When seeking out guidance, it’s important to consider the cost of the service. Professional payroll advisors typically charge by the hour, with rates ranging from £50 to £200 per hour.

However, many online payroll services offer free or low-cost options for small businesses.

Frequently asked questions

Do I need to get payroll advice?

While there’s no legal requirement to get professional advice on your payroll, it’s often a good idea to do so, especially if you’re running a small business. Professional advice can help you ensure that you’re complying with all the relevant regulations and avoid any costly mistakes.

What are the consequences of not getting expert payroll advice?

If you don’t get expert payroll advice, you could face a number of consequences, including hefty fines, errors and delays in payments, and losing your tax-exempt status.

What is the best way to get payroll advice?

The best way to get payroll advice will depend on your specific needs.
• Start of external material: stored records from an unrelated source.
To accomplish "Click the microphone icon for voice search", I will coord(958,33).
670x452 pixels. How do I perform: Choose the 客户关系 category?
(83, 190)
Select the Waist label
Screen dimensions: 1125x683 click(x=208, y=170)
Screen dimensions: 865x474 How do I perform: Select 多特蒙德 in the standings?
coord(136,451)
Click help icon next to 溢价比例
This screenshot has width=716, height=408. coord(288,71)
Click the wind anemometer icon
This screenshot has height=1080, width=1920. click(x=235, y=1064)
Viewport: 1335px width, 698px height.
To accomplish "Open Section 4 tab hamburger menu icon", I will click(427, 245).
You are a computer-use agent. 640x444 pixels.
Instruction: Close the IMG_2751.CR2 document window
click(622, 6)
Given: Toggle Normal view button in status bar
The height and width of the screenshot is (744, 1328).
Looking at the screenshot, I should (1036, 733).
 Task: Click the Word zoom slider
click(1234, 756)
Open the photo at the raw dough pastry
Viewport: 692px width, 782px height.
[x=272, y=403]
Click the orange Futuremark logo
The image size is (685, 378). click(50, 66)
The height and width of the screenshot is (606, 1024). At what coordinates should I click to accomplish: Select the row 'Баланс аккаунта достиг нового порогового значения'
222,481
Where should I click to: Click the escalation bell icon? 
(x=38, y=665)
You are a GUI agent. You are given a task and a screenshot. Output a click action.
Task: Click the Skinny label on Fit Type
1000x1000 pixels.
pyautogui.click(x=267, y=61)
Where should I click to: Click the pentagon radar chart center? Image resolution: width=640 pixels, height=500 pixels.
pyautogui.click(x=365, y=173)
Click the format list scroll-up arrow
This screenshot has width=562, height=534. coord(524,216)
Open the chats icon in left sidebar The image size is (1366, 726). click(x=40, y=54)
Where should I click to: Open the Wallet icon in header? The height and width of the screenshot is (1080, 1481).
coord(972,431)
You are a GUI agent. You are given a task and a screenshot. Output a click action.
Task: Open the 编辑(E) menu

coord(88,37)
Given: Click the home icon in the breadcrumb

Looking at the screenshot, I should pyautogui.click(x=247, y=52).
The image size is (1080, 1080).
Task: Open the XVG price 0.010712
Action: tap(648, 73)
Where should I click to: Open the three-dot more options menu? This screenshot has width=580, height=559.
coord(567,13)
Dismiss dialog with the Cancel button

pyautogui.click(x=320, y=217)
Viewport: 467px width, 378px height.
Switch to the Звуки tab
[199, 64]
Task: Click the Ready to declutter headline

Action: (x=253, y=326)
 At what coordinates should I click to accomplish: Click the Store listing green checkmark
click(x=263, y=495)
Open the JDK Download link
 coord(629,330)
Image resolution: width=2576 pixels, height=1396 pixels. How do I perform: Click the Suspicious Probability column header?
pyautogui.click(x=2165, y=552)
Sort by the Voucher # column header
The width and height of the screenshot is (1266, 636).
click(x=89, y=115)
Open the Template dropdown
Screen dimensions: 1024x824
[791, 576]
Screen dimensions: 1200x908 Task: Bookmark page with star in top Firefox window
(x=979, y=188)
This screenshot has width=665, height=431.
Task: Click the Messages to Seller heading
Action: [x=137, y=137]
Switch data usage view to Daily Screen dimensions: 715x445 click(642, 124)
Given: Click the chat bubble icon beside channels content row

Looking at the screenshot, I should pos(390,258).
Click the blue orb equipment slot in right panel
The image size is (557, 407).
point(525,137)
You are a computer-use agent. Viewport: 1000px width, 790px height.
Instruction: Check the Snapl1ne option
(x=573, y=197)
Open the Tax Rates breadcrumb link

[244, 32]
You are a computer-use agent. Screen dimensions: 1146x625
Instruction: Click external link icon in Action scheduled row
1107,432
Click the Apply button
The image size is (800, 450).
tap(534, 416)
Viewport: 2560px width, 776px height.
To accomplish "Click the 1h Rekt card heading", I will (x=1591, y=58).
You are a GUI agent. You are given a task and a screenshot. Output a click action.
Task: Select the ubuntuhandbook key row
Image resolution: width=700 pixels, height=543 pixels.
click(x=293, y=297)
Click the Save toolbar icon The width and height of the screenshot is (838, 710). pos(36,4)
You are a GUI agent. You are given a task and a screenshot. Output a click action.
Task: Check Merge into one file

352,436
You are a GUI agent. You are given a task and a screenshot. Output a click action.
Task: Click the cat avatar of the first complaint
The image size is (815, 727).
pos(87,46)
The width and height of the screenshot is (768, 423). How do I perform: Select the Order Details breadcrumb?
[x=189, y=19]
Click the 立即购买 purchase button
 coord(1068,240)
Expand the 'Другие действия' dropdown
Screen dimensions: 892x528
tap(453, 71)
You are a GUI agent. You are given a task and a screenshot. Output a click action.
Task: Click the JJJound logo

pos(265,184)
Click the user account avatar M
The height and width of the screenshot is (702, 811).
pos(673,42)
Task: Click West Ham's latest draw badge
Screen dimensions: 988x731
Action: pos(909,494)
If you’re a small business owner, it’s often best to use a professional service.

Where can I get payroll advice?

There are a few different options available for employers who need payroll advice, including hiring a professional advisor, using an online payroll service, or using HMRC-approved software.

How much does payroll advice cost?

Professional payroll advisors typically charge by the hour, with rates ranging from £50 to £200 per hour. However, many online payroll services offer free or low-cost options for small businesses.

Important – The information provided in our articles is intended to be for general purpose use only, and not advice for you or your business. We strive to publish accurate information, but encourage you to fact-check and seek expert guidance. We recommend that you always speak to a qualified professional to get advice about how to operate your business under your specific requirements and circumstances.